La Comisión Internacional Contra la Impunidad en Guatemala (Cicig) fue establecida para que el país pudiera avanzar en diversas investigaciones sobre actos de corrupción, los cuales involucraban a las más altas autoridades y adicionalmente, apoyar al fortalecimiento de instituciones públicas claves en dicha lucha.
Sin embargo, después de una década de operar en el país, el 7 de enero de 2019, el gobierno de Jimmy Morales finalizó el acuerdo, bajo el argumento que la Cicig se había extralimitado en sus funciones. La Organización de las Naciones Unidas rechazó tales aseveraciones, así como otras instituciones del mismo país, pero la decisión se mantuvo inalterable.
En Honduras también funcionó la Misión de Apoyo contra la Corrupción y la Impunidad en Honduras (Maccih) desde el 19 de enero de 2016, por medio de un acuerdo firmado entre la Organización de Estados Americanos (OEA) y el gobierno de Honduras, y se disolvió el 19 de enero de 2020, después de haber colaborado en la investigación de múltiples casos de corrupción y en el asesoramiento y la supervisión y certificación de las instituciones del Estado a cargo de combatir y prevenir la corrupción.
Al igual que en Guatemala, la excusa para la cancelación del acuerdo fue que la Maccih se había extralimitado en sus funciones y usurpado las responsabilidades de otras instituciones responsables de combatir la corrupción.
El gobierno de Honduras ha anunciado que próximamente se estará firmando el memorando de entendimiento para la instalación de la Comisión Internacional contra la Impunidad y la Corrupción en Honduras (CICIH). Esperemos que en esta ocasión haya un compromiso serio y voluntad de transformación, de parte de los tres poderes del Estado, para hacer que rindan cuentas los políticos y particulares que están acostumbrados a beneficiarse de la impunidad que ha prevalecido por años en nuestro país.
La corrupción es un mal que existe en todo el mundo y que priva a los países de recursos que se pueden utilizar para mejorar las condiciones de vida de millones de personas, obstaculiza el desarrollo y ahuyenta la inversión. En un país dominado por la corrupción la justicia no funciona, pues las instituciones encargadas de aplicar la ley se encuentran dominadas por los intereses políticos y económicos de los que se benefician de la corrupción e impunidad.

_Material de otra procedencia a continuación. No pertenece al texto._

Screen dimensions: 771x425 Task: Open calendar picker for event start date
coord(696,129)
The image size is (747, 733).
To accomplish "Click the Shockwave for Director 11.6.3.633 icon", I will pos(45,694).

La corrupción crea un campo fértil para que funcionarios públicos, hombres de negocios y particulares se lucren de actos ilícitos como la malversación de caudales públicos, el tráfico de influencias, el soborno y el cohecho, con la confianza de que no habrá consecuencias de sus actos ilícitos. Tanto actuando en forma independiente como en colaboración con el gobierno, la sociedad civil y las instituciones del sector privado deben unirse en la lucha por frenar la corrupción y fomentar entre sus agremiados una cultura de denuncia y no participación en actos delictivos y corruptos.
Esperemos que efectivamente el gobierno llegue a un acuerdo con la Organización de las Naciones Unidas para que la CICIH funcione en Honduras, pero lo más importante será que ya cuando la Comisión esté en funciones se le brinde toda la colaboración para que pueda actuar sin injerencias ni intereses políticos y que los corruptos que han gozado de impunidad por muchos años finalmente sufran el peso de la ley. No perdamos la fe.